# What the exercise asks:
Reproduce every line of the following data verbatim, without any alteration.

(Records of locating words and elements)
------------------------------------------------------------

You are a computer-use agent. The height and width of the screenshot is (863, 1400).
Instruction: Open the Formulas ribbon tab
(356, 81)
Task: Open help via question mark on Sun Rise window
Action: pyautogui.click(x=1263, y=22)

------------------------------------------------------------

# Task response:
You are a computer-use agent. The height and width of the screenshot is (863, 1400).
Instruction: Open the Formulas ribbon tab
(356, 81)
Task: Open help via question mark on Sun Rise window
Action: pyautogui.click(x=1263, y=22)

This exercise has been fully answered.